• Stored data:

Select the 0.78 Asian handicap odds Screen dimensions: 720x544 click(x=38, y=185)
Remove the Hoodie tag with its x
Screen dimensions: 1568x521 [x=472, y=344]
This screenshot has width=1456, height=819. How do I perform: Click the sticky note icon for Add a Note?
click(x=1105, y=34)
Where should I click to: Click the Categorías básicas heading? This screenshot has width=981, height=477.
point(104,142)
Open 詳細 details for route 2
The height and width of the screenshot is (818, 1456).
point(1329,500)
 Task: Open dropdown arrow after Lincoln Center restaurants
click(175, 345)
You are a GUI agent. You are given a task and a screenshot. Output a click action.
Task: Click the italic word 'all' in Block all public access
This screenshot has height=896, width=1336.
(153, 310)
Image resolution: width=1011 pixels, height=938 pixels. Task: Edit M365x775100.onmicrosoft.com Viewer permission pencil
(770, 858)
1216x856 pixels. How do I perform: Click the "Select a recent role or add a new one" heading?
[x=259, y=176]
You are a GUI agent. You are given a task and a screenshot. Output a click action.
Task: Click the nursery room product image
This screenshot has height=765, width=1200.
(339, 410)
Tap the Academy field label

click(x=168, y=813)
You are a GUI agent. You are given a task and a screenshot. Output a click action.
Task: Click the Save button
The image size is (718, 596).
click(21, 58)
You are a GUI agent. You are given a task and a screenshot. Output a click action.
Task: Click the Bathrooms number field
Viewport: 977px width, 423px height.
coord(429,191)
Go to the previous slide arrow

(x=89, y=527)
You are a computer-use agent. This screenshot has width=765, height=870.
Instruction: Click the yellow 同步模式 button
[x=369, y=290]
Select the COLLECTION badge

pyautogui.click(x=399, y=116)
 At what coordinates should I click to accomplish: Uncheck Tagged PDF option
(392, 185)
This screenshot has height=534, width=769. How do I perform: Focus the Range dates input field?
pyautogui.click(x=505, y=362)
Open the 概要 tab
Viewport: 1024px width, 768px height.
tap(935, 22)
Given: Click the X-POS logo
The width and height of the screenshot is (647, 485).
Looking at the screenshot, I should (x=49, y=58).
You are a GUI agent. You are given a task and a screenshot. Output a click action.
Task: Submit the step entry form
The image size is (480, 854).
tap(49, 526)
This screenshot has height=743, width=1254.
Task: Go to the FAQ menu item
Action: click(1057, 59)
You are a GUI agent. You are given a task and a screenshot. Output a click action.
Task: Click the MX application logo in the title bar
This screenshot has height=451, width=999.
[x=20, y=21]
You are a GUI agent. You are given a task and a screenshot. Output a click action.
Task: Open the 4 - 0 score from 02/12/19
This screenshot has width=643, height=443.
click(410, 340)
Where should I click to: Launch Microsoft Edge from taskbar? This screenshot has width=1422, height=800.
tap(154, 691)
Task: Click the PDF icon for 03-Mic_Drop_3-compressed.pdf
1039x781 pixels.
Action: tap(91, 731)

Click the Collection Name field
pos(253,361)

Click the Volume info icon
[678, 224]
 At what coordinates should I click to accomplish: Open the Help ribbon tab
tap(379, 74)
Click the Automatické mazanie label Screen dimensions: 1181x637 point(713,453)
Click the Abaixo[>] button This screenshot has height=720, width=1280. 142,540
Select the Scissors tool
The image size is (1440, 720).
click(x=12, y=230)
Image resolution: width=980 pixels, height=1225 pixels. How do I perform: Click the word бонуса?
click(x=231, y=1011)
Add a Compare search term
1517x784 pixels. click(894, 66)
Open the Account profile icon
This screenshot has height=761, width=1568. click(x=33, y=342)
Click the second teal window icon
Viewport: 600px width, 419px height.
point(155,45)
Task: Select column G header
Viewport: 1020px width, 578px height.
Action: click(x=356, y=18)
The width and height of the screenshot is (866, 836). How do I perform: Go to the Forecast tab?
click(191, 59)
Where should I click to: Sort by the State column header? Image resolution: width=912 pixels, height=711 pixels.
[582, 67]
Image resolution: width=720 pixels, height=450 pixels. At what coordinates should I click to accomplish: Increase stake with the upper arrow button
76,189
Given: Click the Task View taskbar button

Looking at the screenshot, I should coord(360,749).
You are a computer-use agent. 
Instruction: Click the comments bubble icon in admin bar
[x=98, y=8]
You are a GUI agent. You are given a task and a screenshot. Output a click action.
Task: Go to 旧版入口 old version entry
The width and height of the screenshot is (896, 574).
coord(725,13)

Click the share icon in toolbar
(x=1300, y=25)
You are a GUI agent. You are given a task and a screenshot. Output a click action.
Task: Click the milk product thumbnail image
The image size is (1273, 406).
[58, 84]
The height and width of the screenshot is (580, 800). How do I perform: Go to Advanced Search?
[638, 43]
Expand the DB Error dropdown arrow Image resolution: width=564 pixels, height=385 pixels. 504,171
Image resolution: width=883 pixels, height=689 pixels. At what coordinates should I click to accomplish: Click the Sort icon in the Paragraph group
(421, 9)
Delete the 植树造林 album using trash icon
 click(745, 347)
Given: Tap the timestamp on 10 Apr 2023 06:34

• What the exercise asks: Once you find the string "product" in a line of the records, copy that line.

• Finished exercise:
Task: Click the nursery room product image
Task: Click the milk product thumbnail image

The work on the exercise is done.